**TASK REQUIREMENTS**
Copy only what lies from the line containing "Screen dimensions: 499x241" through the line containing "the Invoice Address" in the entries below, keeping both end lines exact and dropping every picture.

---------- ENTRIES PROVIDED

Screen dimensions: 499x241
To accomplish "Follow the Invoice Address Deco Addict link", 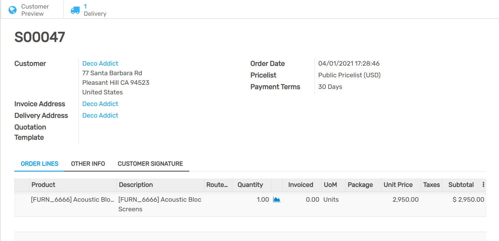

--------------------
---------- ENTRIES PROVIDED

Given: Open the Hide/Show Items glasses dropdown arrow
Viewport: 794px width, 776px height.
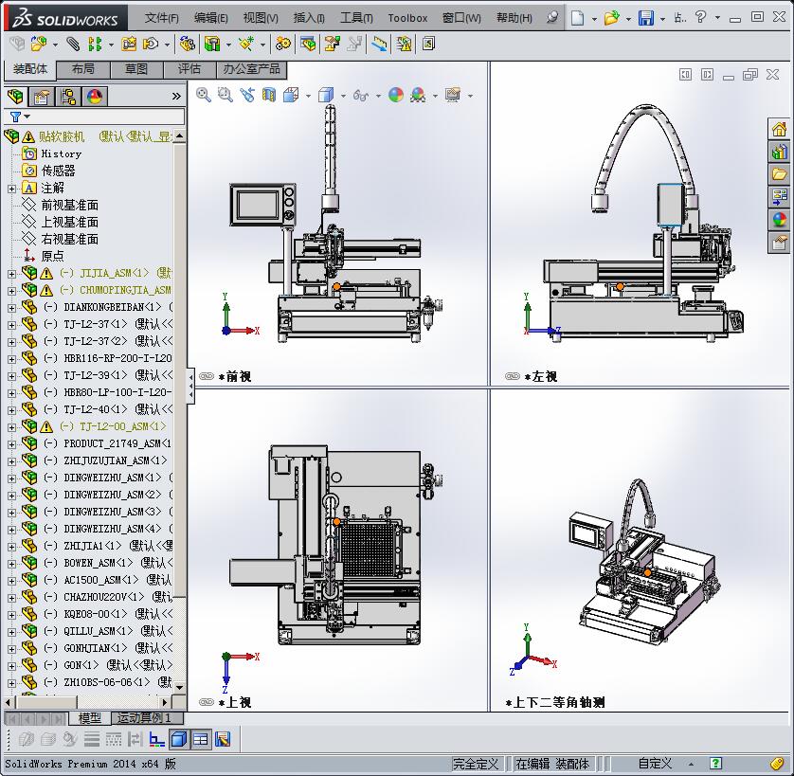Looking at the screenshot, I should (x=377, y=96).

--------------------
---------- ENTRIES PROVIDED

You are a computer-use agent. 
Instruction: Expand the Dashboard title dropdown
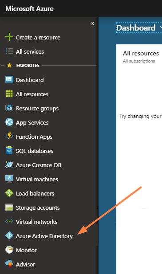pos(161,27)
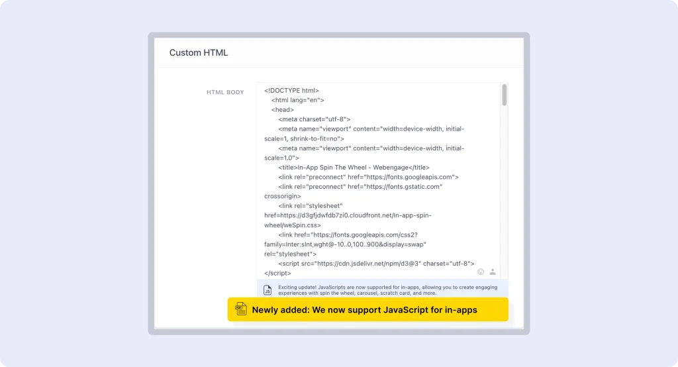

--------------------

**REPLY**
Screen dimensions: 499x241
To accomplish "Follow the Invoice Address Deco Addict link", 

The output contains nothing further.